* **Provided material**:
┌──

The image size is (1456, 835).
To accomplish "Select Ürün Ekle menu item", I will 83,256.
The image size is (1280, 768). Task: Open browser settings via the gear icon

└──
┌──

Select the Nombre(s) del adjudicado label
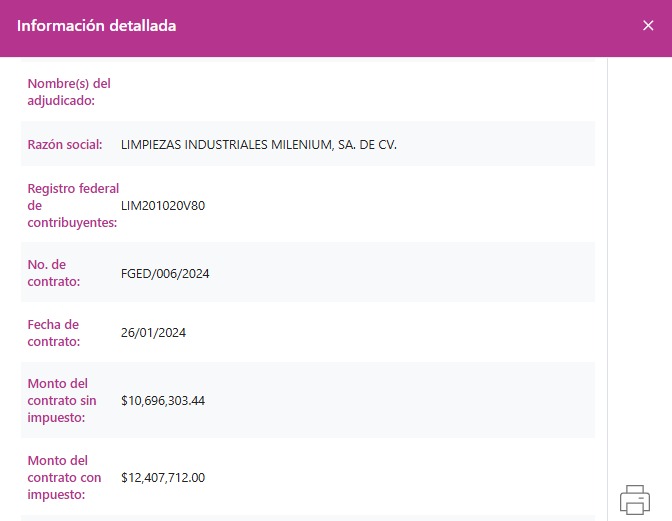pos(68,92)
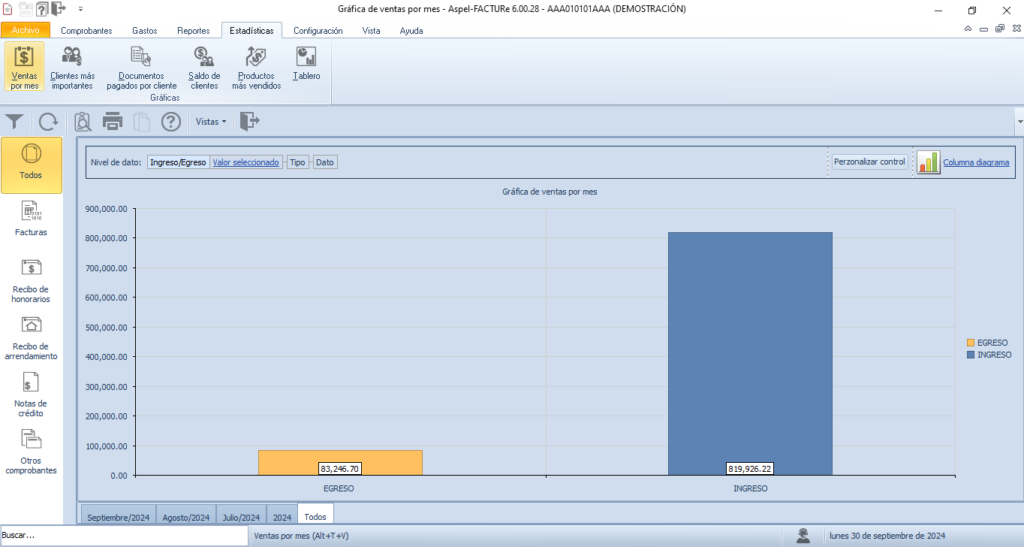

└──

* **Exercise**: From the listing above, return each line with the word "size".

* **Reply to the task**:
The image size is (1456, 835).
The image size is (1280, 768). Task: Open browser settings via the gear icon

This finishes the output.